*Given exercise*. Rewrite every record below, changing each "Image resolution" to "Screen resolution" and leaving all other text untouched.

Entries for locating words and elements:
## Start

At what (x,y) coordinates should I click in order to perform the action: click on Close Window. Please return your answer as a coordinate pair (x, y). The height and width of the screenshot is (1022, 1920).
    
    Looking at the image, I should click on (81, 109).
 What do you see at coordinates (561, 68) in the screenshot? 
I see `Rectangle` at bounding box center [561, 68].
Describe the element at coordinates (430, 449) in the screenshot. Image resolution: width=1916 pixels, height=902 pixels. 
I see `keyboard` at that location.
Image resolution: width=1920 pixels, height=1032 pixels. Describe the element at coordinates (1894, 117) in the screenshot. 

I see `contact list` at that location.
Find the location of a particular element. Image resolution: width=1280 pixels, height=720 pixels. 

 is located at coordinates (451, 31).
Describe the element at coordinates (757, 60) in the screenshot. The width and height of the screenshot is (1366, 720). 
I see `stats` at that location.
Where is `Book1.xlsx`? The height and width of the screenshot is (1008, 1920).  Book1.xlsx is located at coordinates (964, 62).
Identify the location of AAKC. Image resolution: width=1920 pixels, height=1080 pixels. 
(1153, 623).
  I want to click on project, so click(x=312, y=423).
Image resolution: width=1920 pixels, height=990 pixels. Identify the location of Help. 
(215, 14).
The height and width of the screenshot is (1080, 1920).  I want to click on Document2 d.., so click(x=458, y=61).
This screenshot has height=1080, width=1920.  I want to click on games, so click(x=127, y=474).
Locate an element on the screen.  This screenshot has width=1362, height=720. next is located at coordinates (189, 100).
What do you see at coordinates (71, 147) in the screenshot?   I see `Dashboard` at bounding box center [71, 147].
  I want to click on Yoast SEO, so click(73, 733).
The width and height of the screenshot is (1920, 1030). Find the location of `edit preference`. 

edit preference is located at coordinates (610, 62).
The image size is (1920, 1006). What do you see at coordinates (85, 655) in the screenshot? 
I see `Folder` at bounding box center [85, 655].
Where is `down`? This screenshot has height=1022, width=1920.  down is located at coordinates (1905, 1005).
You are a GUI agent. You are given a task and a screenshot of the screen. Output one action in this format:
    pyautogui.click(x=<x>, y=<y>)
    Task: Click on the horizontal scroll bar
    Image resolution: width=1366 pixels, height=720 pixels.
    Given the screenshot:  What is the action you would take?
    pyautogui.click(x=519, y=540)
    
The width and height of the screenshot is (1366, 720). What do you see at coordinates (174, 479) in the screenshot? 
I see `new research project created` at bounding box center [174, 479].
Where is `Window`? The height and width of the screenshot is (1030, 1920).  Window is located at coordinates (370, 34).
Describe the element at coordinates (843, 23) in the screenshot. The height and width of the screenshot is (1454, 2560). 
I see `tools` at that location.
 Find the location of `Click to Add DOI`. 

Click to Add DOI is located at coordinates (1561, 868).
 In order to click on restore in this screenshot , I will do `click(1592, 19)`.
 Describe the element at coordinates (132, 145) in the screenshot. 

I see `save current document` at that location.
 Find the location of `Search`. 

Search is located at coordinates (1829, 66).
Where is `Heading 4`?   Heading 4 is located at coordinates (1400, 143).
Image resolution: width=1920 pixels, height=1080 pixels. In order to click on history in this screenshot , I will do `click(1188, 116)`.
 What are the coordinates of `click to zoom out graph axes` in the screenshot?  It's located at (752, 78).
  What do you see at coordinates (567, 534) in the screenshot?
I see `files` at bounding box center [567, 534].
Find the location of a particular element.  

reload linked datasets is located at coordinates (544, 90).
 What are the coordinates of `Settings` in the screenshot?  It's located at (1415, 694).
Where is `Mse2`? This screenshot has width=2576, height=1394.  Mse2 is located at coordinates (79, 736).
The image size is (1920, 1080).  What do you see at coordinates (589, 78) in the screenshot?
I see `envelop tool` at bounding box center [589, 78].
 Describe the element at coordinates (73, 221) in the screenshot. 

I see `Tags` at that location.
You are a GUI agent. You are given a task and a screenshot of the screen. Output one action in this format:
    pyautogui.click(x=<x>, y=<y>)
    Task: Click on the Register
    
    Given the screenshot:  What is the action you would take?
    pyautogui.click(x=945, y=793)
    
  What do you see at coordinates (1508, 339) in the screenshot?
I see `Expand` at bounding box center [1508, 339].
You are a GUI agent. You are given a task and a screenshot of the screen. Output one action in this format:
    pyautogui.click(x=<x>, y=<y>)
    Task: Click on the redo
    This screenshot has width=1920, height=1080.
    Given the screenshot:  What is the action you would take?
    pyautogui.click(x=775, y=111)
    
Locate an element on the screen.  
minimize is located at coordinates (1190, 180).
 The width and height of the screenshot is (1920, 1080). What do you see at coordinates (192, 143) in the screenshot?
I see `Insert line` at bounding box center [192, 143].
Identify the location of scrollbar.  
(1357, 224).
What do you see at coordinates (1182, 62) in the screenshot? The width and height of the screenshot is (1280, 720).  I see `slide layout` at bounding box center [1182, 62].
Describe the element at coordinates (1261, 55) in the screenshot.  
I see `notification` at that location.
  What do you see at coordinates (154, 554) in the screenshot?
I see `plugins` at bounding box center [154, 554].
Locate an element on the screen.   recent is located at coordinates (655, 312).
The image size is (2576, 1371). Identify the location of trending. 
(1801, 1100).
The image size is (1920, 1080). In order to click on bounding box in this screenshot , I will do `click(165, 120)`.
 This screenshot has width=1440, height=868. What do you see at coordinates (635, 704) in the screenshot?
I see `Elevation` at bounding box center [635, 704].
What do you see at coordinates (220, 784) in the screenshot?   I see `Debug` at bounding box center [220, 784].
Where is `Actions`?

## End

*Answer for the task*.
At what (x,y) coordinates should I click in order to perform the action: click on Close Window. Please return your answer as a coordinate pair (x, y). The height and width of the screenshot is (1022, 1920).
    
    Looking at the image, I should click on (81, 109).
 What do you see at coordinates (561, 68) in the screenshot? 
I see `Rectangle` at bounding box center [561, 68].
Describe the element at coordinates (430, 449) in the screenshot. Screen resolution: width=1916 pixels, height=902 pixels. 
I see `keyboard` at that location.
Screen resolution: width=1920 pixels, height=1032 pixels. Describe the element at coordinates (1894, 117) in the screenshot. 

I see `contact list` at that location.
Find the location of a particular element. Screen resolution: width=1280 pixels, height=720 pixels. 

 is located at coordinates (451, 31).
Describe the element at coordinates (757, 60) in the screenshot. The width and height of the screenshot is (1366, 720). 
I see `stats` at that location.
Where is `Book1.xlsx`? The height and width of the screenshot is (1008, 1920).  Book1.xlsx is located at coordinates (964, 62).
Identify the location of AAKC. Screen resolution: width=1920 pixels, height=1080 pixels. 
(1153, 623).
  I want to click on project, so click(x=312, y=423).
Screen resolution: width=1920 pixels, height=990 pixels. Identify the location of Help. 
(215, 14).
The height and width of the screenshot is (1080, 1920).  I want to click on Document2 d.., so click(x=458, y=61).
This screenshot has height=1080, width=1920.  I want to click on games, so click(x=127, y=474).
Locate an element on the screen.  This screenshot has width=1362, height=720. next is located at coordinates (189, 100).
What do you see at coordinates (71, 147) in the screenshot?   I see `Dashboard` at bounding box center [71, 147].
  I want to click on Yoast SEO, so click(73, 733).
The width and height of the screenshot is (1920, 1030). Find the location of `edit preference`. 

edit preference is located at coordinates (610, 62).
The image size is (1920, 1006). What do you see at coordinates (85, 655) in the screenshot? 
I see `Folder` at bounding box center [85, 655].
Where is `down`? This screenshot has height=1022, width=1920.  down is located at coordinates (1905, 1005).
You are a GUI agent. You are given a task and a screenshot of the screen. Output one action in this format:
    pyautogui.click(x=<x>, y=<y>)
    Task: Click on the horizontal scroll bar
    Screen resolution: width=1366 pixels, height=720 pixels.
    Given the screenshot:  What is the action you would take?
    pyautogui.click(x=519, y=540)
    
The width and height of the screenshot is (1366, 720). What do you see at coordinates (174, 479) in the screenshot? 
I see `new research project created` at bounding box center [174, 479].
Where is `Window`? The height and width of the screenshot is (1030, 1920).  Window is located at coordinates (370, 34).
Describe the element at coordinates (843, 23) in the screenshot. The height and width of the screenshot is (1454, 2560). 
I see `tools` at that location.
 Find the location of `Click to Add DOI`. 

Click to Add DOI is located at coordinates (1561, 868).
 In order to click on restore in this screenshot , I will do `click(1592, 19)`.
 Describe the element at coordinates (132, 145) in the screenshot. 

I see `save current document` at that location.
 Find the location of `Search`. 

Search is located at coordinates (1829, 66).
Where is `Heading 4`?   Heading 4 is located at coordinates (1400, 143).
Screen resolution: width=1920 pixels, height=1080 pixels. In order to click on history in this screenshot , I will do `click(1188, 116)`.
 What are the coordinates of `click to zoom out graph axes` in the screenshot?  It's located at (752, 78).
  What do you see at coordinates (567, 534) in the screenshot?
I see `files` at bounding box center [567, 534].
Find the location of a particular element.  

reload linked datasets is located at coordinates (544, 90).
 What are the coordinates of `Settings` in the screenshot?  It's located at (1415, 694).
Where is `Mse2`? This screenshot has width=2576, height=1394.  Mse2 is located at coordinates (79, 736).
The image size is (1920, 1080).  What do you see at coordinates (589, 78) in the screenshot?
I see `envelop tool` at bounding box center [589, 78].
 Describe the element at coordinates (73, 221) in the screenshot. 

I see `Tags` at that location.
You are a GUI agent. You are given a task and a screenshot of the screen. Output one action in this format:
    pyautogui.click(x=<x>, y=<y>)
    Task: Click on the Register
    
    Given the screenshot:  What is the action you would take?
    pyautogui.click(x=945, y=793)
    
  What do you see at coordinates (1508, 339) in the screenshot?
I see `Expand` at bounding box center [1508, 339].
You are a GUI agent. You are given a task and a screenshot of the screen. Output one action in this format:
    pyautogui.click(x=<x>, y=<y>)
    Task: Click on the redo
    This screenshot has width=1920, height=1080.
    Given the screenshot:  What is the action you would take?
    pyautogui.click(x=775, y=111)
    
Locate an element on the screen.  
minimize is located at coordinates (1190, 180).
 The width and height of the screenshot is (1920, 1080). What do you see at coordinates (192, 143) in the screenshot?
I see `Insert line` at bounding box center [192, 143].
Identify the location of scrollbar.  
(1357, 224).
What do you see at coordinates (1182, 62) in the screenshot? The width and height of the screenshot is (1280, 720).  I see `slide layout` at bounding box center [1182, 62].
Describe the element at coordinates (1261, 55) in the screenshot.  
I see `notification` at that location.
  What do you see at coordinates (154, 554) in the screenshot?
I see `plugins` at bounding box center [154, 554].
Locate an element on the screen.   recent is located at coordinates (655, 312).
The image size is (2576, 1371). Identify the location of trending. 
(1801, 1100).
The image size is (1920, 1080). In order to click on bounding box in this screenshot , I will do `click(165, 120)`.
 This screenshot has width=1440, height=868. What do you see at coordinates (635, 704) in the screenshot?
I see `Elevation` at bounding box center [635, 704].
What do you see at coordinates (220, 784) in the screenshot?   I see `Debug` at bounding box center [220, 784].
Where is `Actions`?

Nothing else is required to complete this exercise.